But to find an entire school district — from the superintendent to a physical education teacher — that embraces the short stories as a part of childhood literacy? Some would say that is unheard of in today’s world of standardized tests and rigorous curriculum.
Yet for 15 minutes Monday, math, science and social studies were pushed aside at every Elyria school as students were handed a free comic book and told to delve into the life of G-Man, a superhero for all ages who gains the powers of super strength, super endurance and flight when he wears a magic cape. Students were allowed to read the story, titled “Coming Home,” with no sideways glances from teachers.
The free comics came to students because of a partnership between the Elyria Rotary Club, the Elyria Comic Book Initiative and Elyria Schools. Rotary funded the project through its literacy budget and also supported the Elyria Comic Book Initiative to provide Elyria students with programming throughout the year that lets them create their own comic books.
For students like 13-year-old Jason Truxall, a seventh-grader at Eastern Heights Middle School, the 15 minutes was time well spent.
“I like comics because they are short, you can read them fast and there are a lot of funny ones,” Jason said.
Some of his favorites include those featuring Charlie Brown and Batman.
“And now I think I will read ‘G-Man’ because I like this one,” he said.
“G-Man” was created by cartoonist Chris Giarrusso and is published by Image Comics of Berkeley, Calif.
“Graphic novels are a very important genre that a lot of kids love to read, and I think this fits right into that,” said Ann Schloss, the district’s director of academic services. “It matches the new common-core standards. But for us, the main point of this project is to get students involved in reading both in school and for enjoyment out of schools.”

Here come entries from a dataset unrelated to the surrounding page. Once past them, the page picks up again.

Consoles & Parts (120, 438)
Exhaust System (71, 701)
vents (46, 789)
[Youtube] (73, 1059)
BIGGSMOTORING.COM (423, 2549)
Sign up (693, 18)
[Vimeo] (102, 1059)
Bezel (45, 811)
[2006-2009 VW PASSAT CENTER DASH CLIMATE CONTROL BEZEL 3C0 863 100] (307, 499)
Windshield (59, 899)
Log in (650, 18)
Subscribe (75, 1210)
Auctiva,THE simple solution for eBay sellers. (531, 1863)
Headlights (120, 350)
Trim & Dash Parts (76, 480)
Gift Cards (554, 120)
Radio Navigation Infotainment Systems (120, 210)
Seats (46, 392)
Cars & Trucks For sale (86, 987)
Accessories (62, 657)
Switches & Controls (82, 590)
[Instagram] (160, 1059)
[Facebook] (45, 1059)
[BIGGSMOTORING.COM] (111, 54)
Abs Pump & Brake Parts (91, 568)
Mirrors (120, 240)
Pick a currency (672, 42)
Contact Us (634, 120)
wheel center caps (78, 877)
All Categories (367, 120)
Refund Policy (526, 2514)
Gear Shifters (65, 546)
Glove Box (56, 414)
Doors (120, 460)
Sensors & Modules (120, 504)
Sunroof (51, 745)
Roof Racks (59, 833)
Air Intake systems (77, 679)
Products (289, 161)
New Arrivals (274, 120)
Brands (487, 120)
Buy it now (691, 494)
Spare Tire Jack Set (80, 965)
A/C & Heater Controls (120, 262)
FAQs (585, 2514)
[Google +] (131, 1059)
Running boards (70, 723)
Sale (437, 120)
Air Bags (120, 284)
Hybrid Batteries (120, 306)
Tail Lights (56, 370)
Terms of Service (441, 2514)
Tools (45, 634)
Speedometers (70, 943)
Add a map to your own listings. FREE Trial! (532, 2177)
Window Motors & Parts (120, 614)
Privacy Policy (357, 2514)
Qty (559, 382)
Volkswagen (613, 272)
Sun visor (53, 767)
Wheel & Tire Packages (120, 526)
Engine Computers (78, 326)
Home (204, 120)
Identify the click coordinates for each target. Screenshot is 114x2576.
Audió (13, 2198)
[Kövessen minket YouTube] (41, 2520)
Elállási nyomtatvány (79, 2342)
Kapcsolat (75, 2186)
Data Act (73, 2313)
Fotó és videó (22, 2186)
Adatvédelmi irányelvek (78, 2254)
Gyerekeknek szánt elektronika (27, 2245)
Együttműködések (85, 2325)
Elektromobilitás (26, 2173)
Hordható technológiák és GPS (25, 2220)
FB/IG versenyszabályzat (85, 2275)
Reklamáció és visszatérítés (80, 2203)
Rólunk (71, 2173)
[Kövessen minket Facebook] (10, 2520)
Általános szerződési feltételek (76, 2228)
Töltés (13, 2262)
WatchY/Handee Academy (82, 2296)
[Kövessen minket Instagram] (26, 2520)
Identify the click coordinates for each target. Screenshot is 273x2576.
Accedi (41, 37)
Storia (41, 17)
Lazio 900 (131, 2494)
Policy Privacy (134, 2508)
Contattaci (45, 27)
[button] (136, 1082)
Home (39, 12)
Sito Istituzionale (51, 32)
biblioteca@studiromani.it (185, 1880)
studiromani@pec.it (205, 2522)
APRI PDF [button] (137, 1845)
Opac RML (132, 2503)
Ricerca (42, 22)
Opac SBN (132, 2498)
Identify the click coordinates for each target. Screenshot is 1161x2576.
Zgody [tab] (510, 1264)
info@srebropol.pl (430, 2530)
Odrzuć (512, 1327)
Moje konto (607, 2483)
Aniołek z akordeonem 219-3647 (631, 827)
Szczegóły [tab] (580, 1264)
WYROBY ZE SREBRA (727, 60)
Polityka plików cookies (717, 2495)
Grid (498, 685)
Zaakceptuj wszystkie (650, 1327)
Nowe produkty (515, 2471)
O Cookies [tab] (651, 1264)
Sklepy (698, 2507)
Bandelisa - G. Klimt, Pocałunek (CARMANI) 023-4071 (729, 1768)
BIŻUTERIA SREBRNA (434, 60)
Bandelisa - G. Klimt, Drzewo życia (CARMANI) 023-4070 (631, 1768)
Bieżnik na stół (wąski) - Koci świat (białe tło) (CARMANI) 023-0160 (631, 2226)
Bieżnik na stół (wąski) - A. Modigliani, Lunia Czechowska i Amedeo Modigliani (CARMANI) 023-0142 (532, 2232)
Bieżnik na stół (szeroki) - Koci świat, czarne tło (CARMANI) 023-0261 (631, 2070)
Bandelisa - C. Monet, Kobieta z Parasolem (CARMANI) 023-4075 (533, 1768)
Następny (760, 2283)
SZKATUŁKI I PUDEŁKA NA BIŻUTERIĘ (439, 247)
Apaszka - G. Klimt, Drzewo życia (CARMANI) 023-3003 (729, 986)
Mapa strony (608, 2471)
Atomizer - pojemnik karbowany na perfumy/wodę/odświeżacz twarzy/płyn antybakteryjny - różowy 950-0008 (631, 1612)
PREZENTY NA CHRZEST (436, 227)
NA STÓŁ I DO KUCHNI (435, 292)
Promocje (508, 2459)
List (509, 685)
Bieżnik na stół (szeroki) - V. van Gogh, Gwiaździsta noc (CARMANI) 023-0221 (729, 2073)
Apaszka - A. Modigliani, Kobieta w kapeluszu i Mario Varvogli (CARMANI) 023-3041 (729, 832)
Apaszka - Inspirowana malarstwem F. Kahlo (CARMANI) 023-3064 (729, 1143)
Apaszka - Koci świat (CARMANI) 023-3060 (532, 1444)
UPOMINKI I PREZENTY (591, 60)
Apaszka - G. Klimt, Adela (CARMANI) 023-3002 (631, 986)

Monday’s project was four years in the making. It started when Schloss was approached by Ken Glanc, president of the Elyria Comic Book Initiative. He saw comics as an excellent way to get excited about reading.
“They are simple, easy to read and engaging,” Glanc said. “Comic books are a different media that offer an easy entry point to literacy.”
From that point, Glanc said students learn the elements of storytelling in a way that is fun.
Schloss said research shows that the more children read the more successful they will be academically and beyond. With that in mind, she said educators in Elyria operate with the goal of getting books into the hands of kids as often as possible.
To complete the day, which was dubbed Super Heroes Day at Eastern Heights, physical education teacher Heather Baker got into the comic book spirit by donning a black suit adorned with green question marks. It was Baker’s take on the Riddler, an enemy of Batman.